Supplied material
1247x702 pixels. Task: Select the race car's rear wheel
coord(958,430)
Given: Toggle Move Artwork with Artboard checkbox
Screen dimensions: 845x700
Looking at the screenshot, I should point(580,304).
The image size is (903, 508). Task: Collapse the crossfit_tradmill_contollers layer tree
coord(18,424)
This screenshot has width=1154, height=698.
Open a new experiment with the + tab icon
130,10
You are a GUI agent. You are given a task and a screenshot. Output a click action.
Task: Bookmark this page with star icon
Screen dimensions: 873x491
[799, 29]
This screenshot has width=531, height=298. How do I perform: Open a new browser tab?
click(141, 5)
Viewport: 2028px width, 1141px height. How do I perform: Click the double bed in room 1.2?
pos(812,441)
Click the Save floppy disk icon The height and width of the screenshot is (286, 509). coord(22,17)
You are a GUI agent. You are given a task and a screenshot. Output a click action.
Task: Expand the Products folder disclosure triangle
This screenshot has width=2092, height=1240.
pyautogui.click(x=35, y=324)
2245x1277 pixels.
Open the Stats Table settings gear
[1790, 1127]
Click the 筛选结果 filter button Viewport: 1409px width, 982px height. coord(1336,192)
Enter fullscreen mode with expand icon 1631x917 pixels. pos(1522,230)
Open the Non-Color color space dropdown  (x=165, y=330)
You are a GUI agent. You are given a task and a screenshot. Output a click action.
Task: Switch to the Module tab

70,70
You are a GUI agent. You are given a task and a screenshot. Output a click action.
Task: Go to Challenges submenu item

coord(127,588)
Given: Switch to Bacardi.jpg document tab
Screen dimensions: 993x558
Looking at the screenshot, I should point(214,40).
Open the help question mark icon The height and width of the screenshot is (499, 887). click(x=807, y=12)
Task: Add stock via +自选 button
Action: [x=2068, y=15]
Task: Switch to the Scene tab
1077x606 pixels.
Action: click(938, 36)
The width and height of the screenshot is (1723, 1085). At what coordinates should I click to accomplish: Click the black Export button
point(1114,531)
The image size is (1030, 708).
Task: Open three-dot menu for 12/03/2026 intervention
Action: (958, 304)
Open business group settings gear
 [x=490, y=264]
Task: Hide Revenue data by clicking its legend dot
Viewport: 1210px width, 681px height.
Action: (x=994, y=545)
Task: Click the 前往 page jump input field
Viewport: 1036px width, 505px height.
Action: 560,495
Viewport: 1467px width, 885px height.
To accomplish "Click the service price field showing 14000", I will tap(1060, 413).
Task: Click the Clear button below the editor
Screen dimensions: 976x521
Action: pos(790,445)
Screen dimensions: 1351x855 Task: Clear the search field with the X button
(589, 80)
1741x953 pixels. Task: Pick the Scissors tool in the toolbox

Instructions for the task
Each record must be reproduced exactly. Keep every one.

Solution for this problem
1247x702 pixels. Task: Select the race car's rear wheel
coord(958,430)
Given: Toggle Move Artwork with Artboard checkbox
Screen dimensions: 845x700
Looking at the screenshot, I should point(580,304).
The image size is (903, 508). Task: Collapse the crossfit_tradmill_contollers layer tree
coord(18,424)
This screenshot has width=1154, height=698.
Open a new experiment with the + tab icon
130,10
You are a GUI agent. You are given a task and a screenshot. Output a click action.
Task: Bookmark this page with star icon
Screen dimensions: 873x491
[799, 29]
This screenshot has width=531, height=298. How do I perform: Open a new browser tab?
click(141, 5)
Viewport: 2028px width, 1141px height. How do I perform: Click the double bed in room 1.2?
pos(812,441)
Click the Save floppy disk icon The height and width of the screenshot is (286, 509). coord(22,17)
You are a GUI agent. You are given a task and a screenshot. Output a click action.
Task: Expand the Products folder disclosure triangle
This screenshot has width=2092, height=1240.
pyautogui.click(x=35, y=324)
2245x1277 pixels.
Open the Stats Table settings gear
[1790, 1127]
Click the 筛选结果 filter button Viewport: 1409px width, 982px height. coord(1336,192)
Enter fullscreen mode with expand icon 1631x917 pixels. pos(1522,230)
Open the Non-Color color space dropdown  (x=165, y=330)
You are a GUI agent. You are given a task and a screenshot. Output a click action.
Task: Switch to the Module tab

70,70
You are a GUI agent. You are given a task and a screenshot. Output a click action.
Task: Go to Challenges submenu item

coord(127,588)
Given: Switch to Bacardi.jpg document tab
Screen dimensions: 993x558
Looking at the screenshot, I should point(214,40).
Open the help question mark icon The height and width of the screenshot is (499, 887). click(x=807, y=12)
Task: Add stock via +自选 button
Action: [x=2068, y=15]
Task: Switch to the Scene tab
1077x606 pixels.
Action: click(938, 36)
The width and height of the screenshot is (1723, 1085). At what coordinates should I click to accomplish: Click the black Export button
point(1114,531)
The image size is (1030, 708).
Task: Open three-dot menu for 12/03/2026 intervention
Action: (958, 304)
Open business group settings gear
 [x=490, y=264]
Task: Hide Revenue data by clicking its legend dot
Viewport: 1210px width, 681px height.
Action: (x=994, y=545)
Task: Click the 前往 page jump input field
Viewport: 1036px width, 505px height.
Action: 560,495
Viewport: 1467px width, 885px height.
To accomplish "Click the service price field showing 14000", I will tap(1060, 413).
Task: Click the Clear button below the editor
Screen dimensions: 976x521
Action: pos(790,445)
Screen dimensions: 1351x855 Task: Clear the search field with the X button
(589, 80)
1741x953 pixels. Task: Pick the Scissors tool in the toolbox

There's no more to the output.